### PROVIDED RECORDS
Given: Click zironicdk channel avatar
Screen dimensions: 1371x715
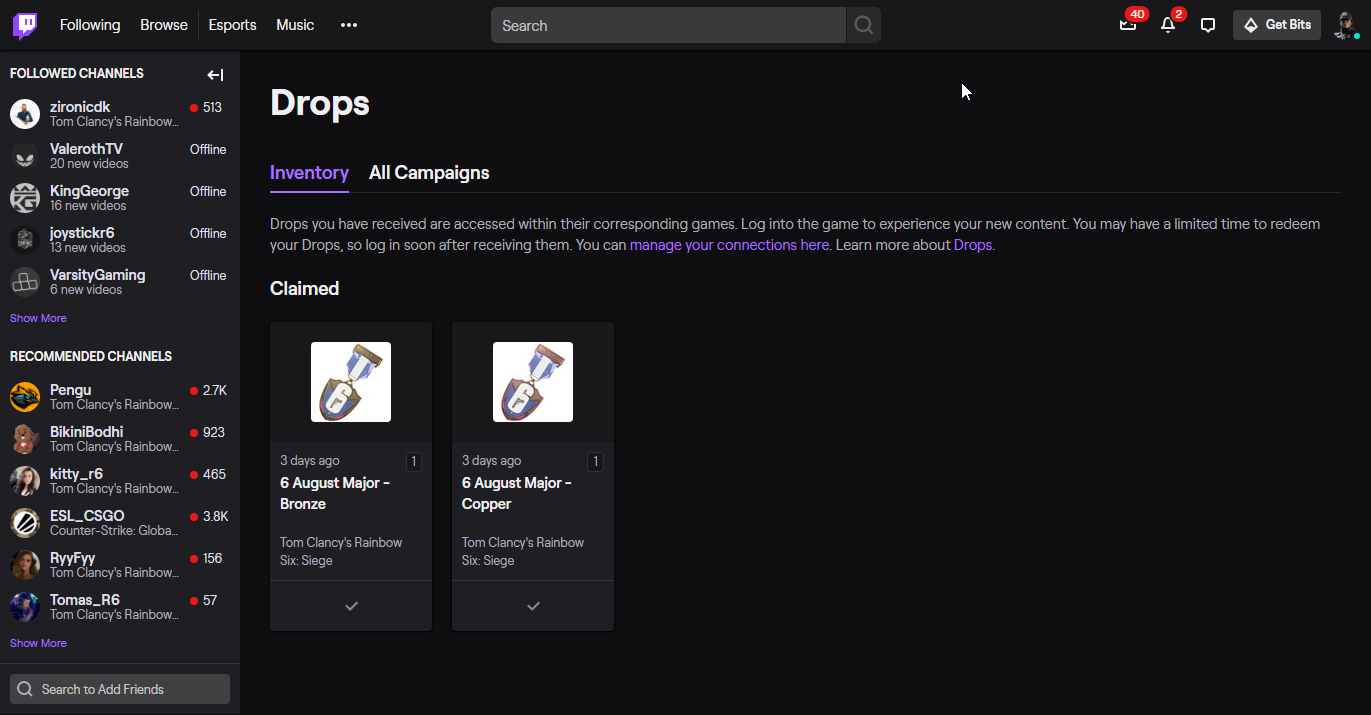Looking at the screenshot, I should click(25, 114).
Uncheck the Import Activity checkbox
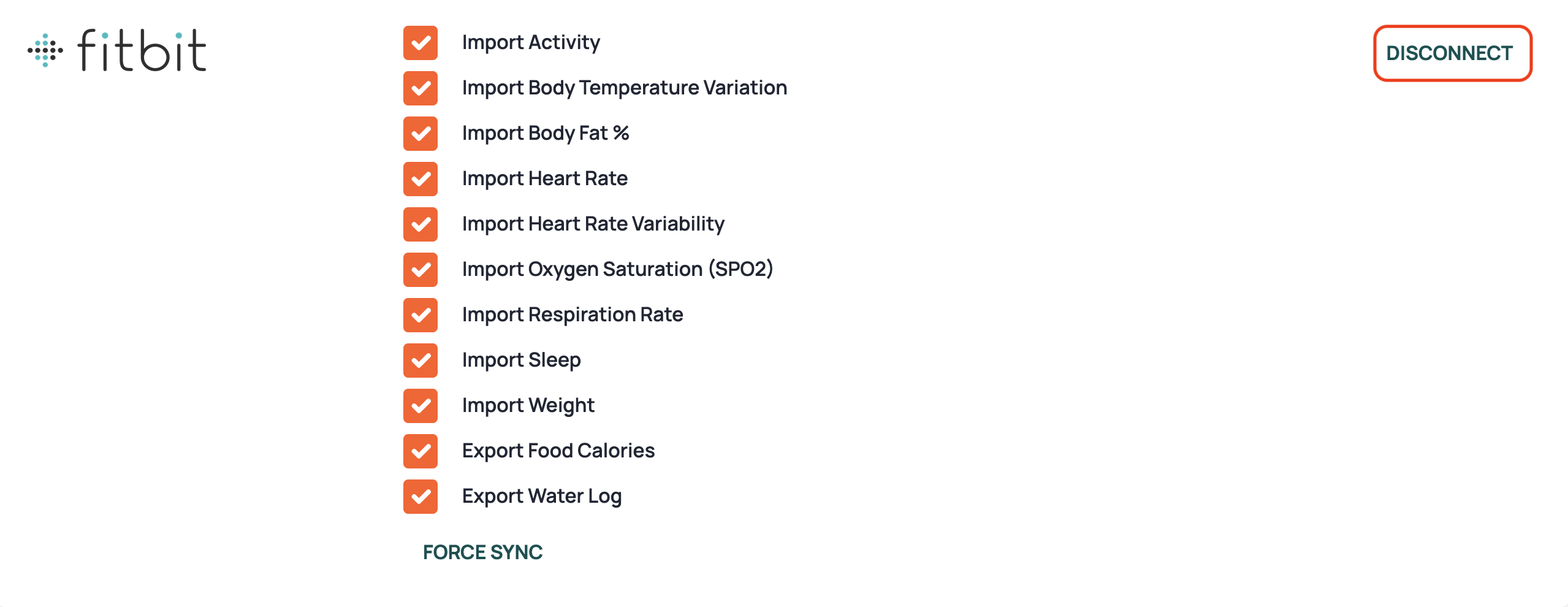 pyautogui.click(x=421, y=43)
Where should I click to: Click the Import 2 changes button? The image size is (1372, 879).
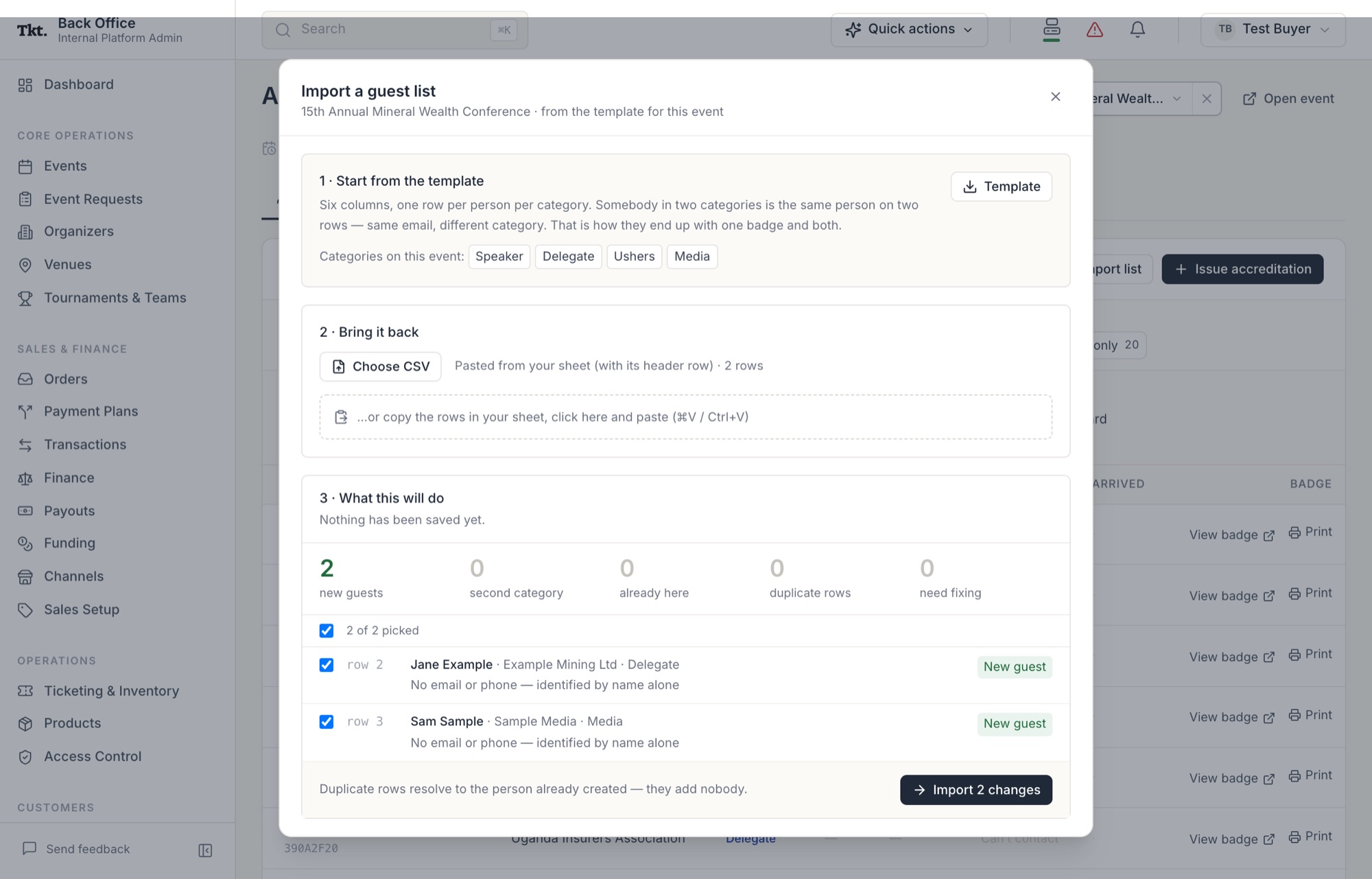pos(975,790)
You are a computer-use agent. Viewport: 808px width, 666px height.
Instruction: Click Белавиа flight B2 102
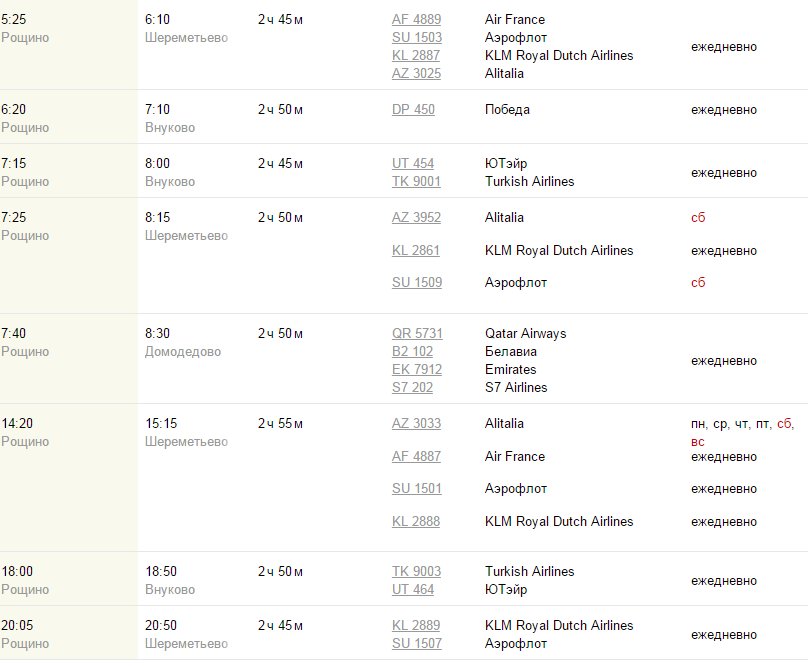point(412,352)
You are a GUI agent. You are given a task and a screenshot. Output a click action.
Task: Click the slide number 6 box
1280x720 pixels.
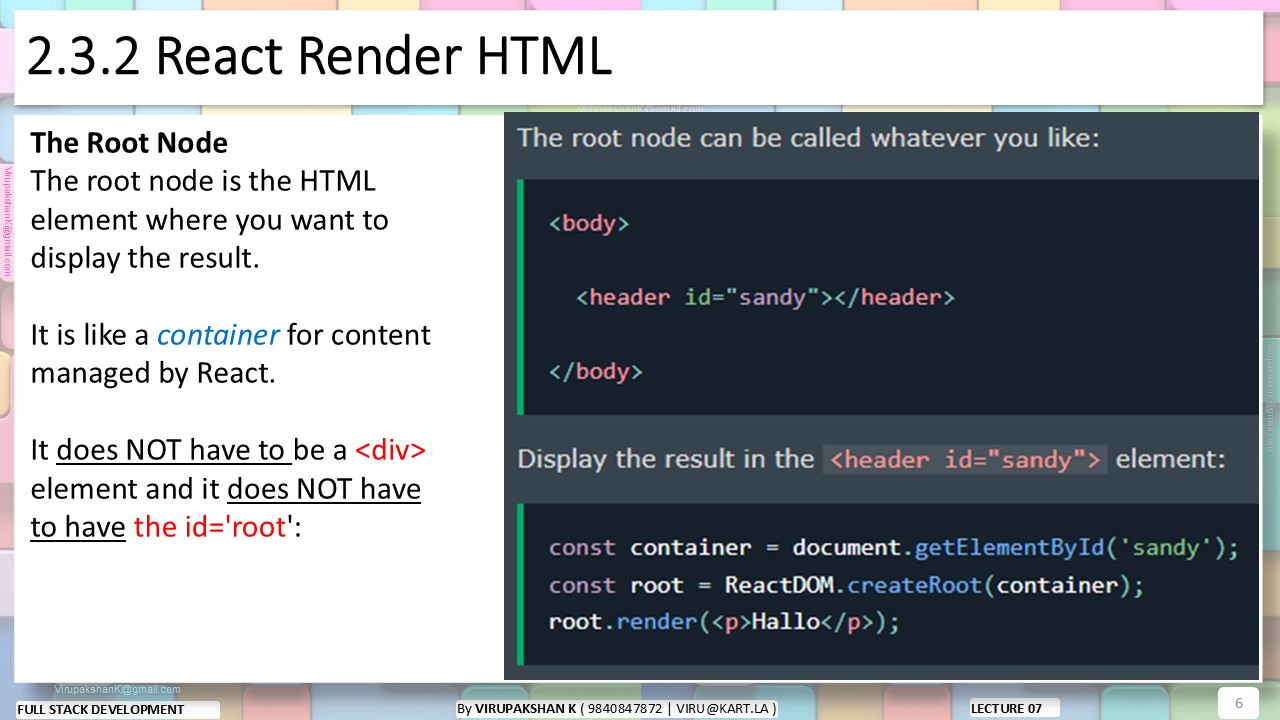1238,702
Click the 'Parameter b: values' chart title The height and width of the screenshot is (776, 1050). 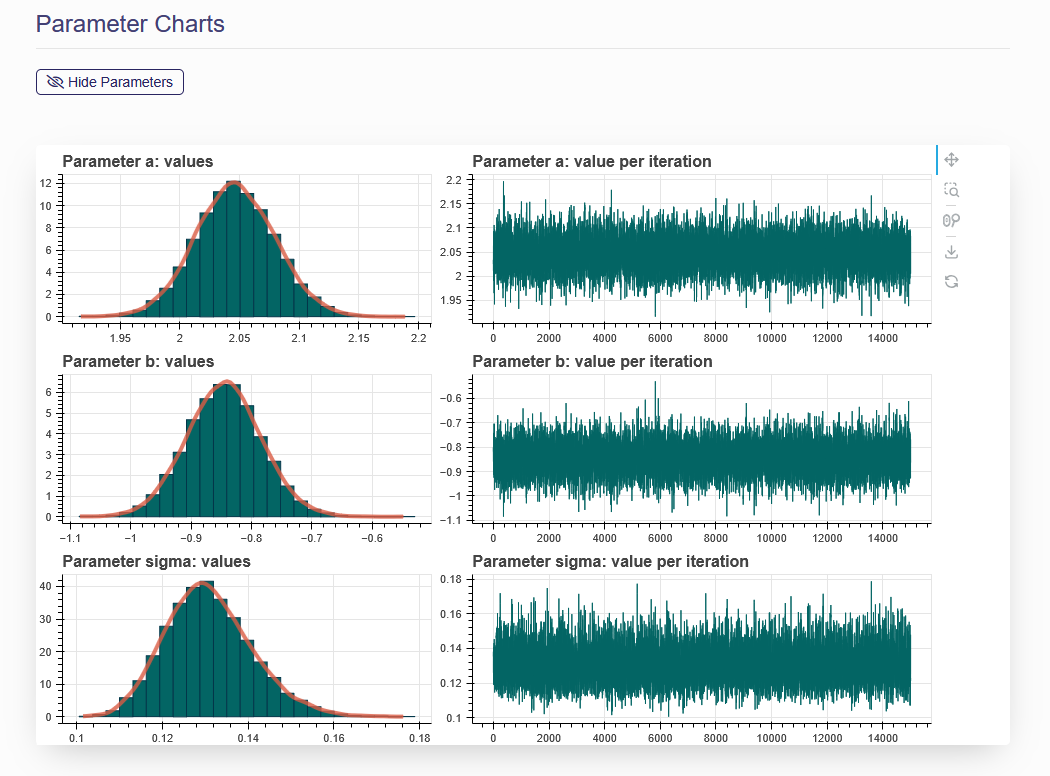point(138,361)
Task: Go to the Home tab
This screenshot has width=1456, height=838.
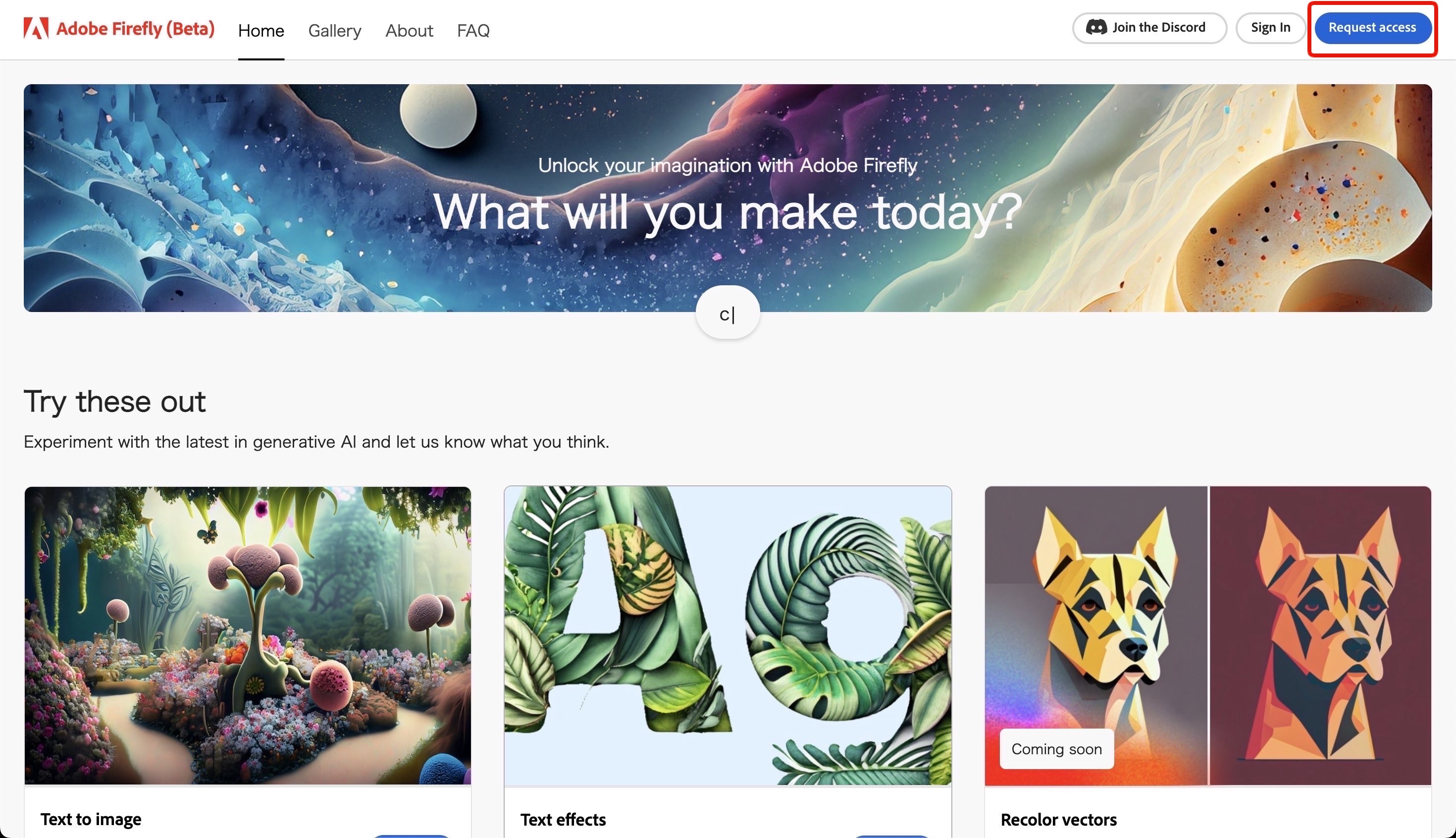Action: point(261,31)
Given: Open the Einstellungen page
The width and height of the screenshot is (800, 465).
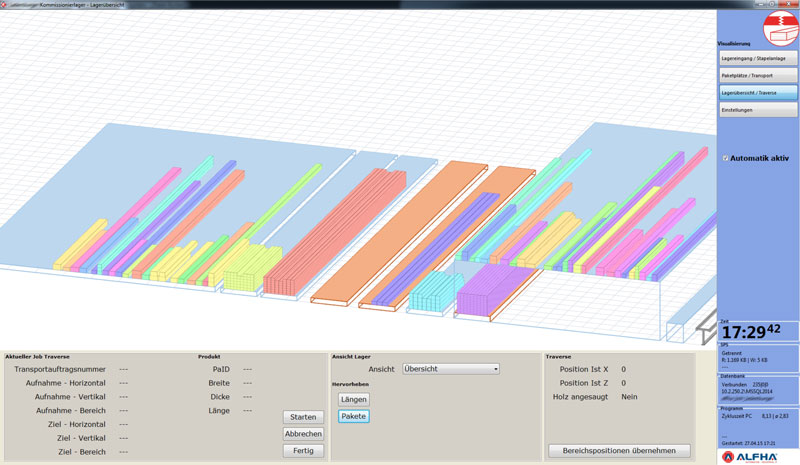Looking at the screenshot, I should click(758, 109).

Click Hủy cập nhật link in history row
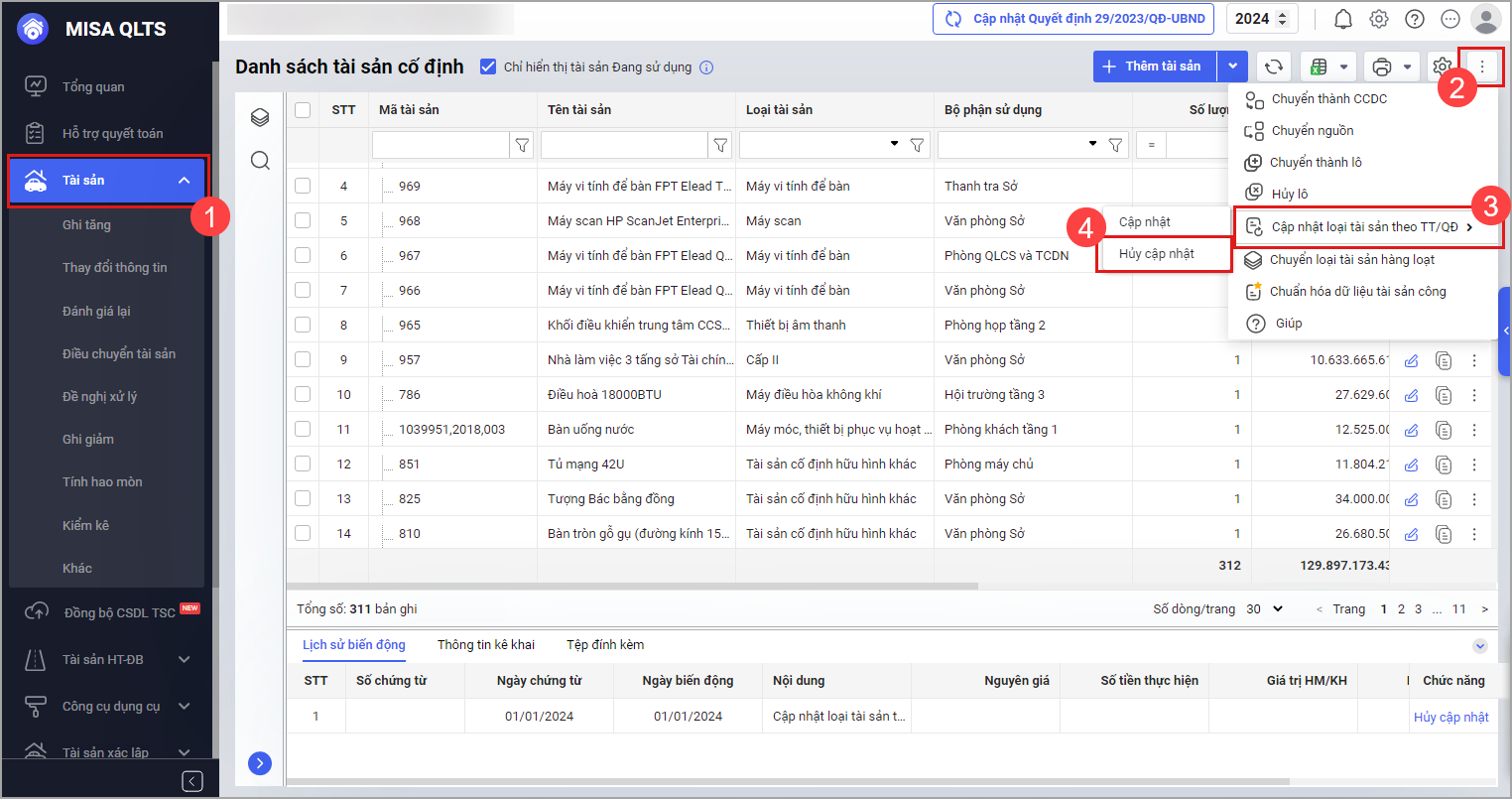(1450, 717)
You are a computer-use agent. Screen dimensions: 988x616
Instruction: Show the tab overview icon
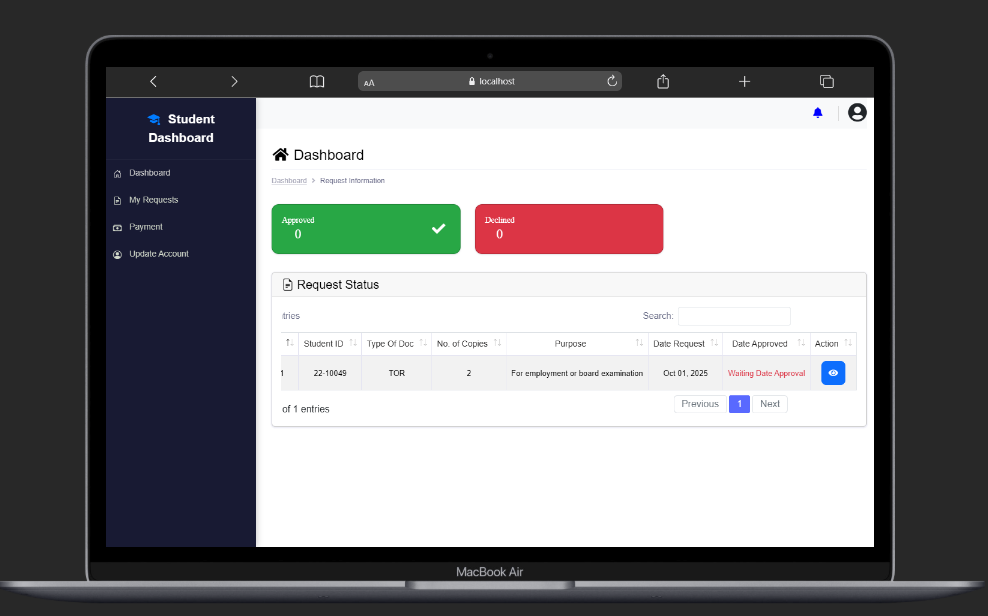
######
When a line in the material above holds the word "computer", copy that line.

- _PROBLEM SOLUTION_
You are a computer-use agent. Viewport: 808px width, 666px height.
You are a computer-use agent. Screen dimensions: 988x616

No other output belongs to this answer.